* [Task requirements]: In the text below on Covid-19 protective behaviors, which kind of framed message did East-Asian men respond better to in the Sherman & Updegraff (2012) study?

* [Provided text]:
========

While we have vaccines being rolled out, the need to prevent the spread of Covid-19 is not over. Immunity takes times and we don’t know how long immunity lasts yet (Madad et al., 2021).
In several countries, adherence to the key protective behaviours (handwashing, physical distancing and mask-wearing) is declining (see figures below from KAP Covid). This means that we need to think of new ways to design behavioural interventions to promote these behaviours.
When we design a behaviour change intervention, we first look at what is driving the behaviour, that is, what the underlying beliefs and thereby the behavioural determinants are. While we could do a better job at identifying the behavioural drivers for each the Covid-19 preventive behaviour, we generally know that risk perception, attitudes towards the behaviours, social norms, perceptions of response efficacy and self-efficacy are key.
Now that adherence is declining, we need to think differently and do more in-depth research to understand what else is driving non-adherence. One behavioural driver we may want to explore more closely is self-identity. In a recent paper, (Snippe et al., 2021) systematically reviewed the available research on the role that self-identity plays in intention and behaviour. One of their findings was that self-identity is different from attitudes, subjective norm and group identity, and so it clearly has a separate function on our decision-making process.
In a recent event, Jay Van Bavel described how political affiliation (Republican versus Democrat) in the United States was linked to adherence to protective behaviours (Nesterak, 2021). Those who identified as Republican were less likely to take the necessary precautions to avoid infection. This identity had more impact than seeing the virus spread in their communities and neighbourhoods, resulting in no behaviour change.
Bicchieri et al. (2021) showed that whether a person had high or low trust in science played a significant role on whether they chose to follow social norms around the key protective behaviours. In other words, the self-identity of believing in science or not was more decisive on the final behaviour, overriding social expectations. This provides us more impetus to explore these types of self-identities.
Another reason we need to take a closer look at self-identity to design better interventions is that we need to understand how one’s self-identity would cause different groups of people to respond to the different interventions we design. For example, we generally assume that messages framed positively is the way to go when designing health communications. But a study by Sherman & Updegraff (2012) showed that while white men responded better to gain-framed messages, East-Asian men responded better to loss-framed messages.
A final reason to dig deeper into what is driving risky behaviour is that we may simply not be asking the right questions. In many African countries for instance, there are livelihood and vulnerability challenges that we need to address alongside our Covid-19 strategies (Meffe, 2021). And these issues will be just as relevant when we start mass vaccine roll out in the Global South.
We can leverage our better understanding of self-identity to design better interventions. We should associate the positive attributes of self-identity with handwashing, mask-wearing, physical distancing and vaccination.

========

* [Data section]:
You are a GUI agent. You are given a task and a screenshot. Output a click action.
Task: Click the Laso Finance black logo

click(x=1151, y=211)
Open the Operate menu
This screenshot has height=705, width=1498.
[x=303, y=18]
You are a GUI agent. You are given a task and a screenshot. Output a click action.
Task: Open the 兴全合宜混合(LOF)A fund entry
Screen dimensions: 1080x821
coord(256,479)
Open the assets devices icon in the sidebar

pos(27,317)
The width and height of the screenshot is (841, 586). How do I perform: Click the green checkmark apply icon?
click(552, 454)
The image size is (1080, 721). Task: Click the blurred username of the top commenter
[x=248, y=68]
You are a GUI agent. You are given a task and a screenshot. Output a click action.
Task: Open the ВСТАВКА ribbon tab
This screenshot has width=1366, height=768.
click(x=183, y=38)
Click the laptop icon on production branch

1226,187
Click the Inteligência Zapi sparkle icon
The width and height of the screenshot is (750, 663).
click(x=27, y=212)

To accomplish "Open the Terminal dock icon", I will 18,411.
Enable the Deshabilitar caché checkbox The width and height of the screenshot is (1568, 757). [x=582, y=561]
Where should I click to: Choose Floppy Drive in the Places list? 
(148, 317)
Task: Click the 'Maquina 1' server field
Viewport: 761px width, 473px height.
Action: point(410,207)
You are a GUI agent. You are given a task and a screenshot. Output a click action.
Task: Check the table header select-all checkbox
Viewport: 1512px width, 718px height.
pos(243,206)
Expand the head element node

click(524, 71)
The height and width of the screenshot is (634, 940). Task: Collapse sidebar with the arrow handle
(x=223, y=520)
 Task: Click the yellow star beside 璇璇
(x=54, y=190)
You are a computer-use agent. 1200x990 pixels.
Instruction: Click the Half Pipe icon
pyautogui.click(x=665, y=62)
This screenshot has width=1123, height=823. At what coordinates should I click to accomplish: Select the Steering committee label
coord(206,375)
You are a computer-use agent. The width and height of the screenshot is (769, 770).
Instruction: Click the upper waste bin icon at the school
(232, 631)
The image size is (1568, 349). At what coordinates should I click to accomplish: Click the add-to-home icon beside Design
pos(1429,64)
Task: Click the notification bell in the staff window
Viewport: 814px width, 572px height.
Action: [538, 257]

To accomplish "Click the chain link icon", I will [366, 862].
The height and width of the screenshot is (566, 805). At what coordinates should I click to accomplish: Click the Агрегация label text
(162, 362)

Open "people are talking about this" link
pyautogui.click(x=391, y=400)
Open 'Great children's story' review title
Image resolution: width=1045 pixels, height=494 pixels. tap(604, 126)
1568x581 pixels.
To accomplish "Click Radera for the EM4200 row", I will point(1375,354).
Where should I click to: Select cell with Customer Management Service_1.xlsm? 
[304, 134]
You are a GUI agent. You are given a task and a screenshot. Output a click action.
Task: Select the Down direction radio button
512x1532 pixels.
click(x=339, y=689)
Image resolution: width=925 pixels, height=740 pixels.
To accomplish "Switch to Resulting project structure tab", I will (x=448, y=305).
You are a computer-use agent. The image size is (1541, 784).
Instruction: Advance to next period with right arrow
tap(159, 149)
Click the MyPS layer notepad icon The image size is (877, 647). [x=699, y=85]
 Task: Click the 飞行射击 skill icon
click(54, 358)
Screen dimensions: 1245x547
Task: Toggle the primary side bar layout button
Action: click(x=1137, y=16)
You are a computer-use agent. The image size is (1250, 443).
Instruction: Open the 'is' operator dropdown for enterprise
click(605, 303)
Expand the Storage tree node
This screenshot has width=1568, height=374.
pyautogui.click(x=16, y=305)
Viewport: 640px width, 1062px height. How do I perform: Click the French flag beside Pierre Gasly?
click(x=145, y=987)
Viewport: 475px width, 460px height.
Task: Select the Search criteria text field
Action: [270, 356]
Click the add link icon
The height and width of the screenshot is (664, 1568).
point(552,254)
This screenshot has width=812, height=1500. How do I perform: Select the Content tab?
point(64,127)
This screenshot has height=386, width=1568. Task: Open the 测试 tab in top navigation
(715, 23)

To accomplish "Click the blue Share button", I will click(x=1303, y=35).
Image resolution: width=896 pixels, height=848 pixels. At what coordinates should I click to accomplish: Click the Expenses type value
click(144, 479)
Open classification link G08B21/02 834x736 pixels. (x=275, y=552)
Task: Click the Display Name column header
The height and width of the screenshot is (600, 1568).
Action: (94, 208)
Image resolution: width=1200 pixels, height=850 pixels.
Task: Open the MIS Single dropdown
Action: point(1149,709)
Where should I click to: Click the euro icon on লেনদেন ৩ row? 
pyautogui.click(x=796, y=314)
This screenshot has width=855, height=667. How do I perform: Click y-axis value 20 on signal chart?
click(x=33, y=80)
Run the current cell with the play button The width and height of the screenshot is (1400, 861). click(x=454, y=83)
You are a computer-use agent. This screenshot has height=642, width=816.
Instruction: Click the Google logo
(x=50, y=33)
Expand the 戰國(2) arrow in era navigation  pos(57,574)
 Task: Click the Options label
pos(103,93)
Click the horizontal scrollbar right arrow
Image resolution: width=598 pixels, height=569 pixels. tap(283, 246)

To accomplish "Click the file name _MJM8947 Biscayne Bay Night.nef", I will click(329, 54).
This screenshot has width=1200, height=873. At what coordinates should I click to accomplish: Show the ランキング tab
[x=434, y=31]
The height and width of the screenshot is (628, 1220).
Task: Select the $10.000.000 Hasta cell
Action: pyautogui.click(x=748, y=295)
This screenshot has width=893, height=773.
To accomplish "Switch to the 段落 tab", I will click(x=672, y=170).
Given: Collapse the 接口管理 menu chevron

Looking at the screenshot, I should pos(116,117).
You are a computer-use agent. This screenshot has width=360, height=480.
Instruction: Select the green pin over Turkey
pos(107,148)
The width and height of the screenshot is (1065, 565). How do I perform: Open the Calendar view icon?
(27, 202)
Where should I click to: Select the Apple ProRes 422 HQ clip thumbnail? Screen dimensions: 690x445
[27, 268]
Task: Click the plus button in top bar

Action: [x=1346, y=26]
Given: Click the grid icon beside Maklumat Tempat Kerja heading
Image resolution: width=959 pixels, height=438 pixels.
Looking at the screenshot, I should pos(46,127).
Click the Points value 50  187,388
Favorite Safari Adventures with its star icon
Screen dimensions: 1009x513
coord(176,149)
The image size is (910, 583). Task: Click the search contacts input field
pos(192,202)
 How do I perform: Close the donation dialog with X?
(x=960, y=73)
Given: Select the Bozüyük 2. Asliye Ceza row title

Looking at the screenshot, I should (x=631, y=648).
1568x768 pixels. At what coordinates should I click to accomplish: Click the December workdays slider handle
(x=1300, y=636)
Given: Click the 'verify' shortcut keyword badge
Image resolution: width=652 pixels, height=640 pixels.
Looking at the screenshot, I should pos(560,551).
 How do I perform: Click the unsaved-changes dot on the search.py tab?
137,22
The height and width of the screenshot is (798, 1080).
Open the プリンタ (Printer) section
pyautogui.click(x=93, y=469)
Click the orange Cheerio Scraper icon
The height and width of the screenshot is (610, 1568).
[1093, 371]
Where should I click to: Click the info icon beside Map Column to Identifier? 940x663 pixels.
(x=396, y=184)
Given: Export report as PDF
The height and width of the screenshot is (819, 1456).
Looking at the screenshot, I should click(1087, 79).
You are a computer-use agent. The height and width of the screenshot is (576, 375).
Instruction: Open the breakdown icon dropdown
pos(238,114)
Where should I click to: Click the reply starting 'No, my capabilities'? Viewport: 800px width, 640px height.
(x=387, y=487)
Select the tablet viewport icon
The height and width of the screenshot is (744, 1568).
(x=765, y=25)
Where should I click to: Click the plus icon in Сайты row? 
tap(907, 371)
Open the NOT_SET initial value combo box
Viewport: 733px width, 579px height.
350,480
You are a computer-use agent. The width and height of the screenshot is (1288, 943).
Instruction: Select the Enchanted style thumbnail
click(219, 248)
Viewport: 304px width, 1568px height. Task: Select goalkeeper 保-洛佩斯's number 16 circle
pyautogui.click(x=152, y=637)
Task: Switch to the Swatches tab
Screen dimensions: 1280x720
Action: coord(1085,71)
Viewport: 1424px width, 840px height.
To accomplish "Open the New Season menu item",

========

* [Finished task]: Loss-framed messages.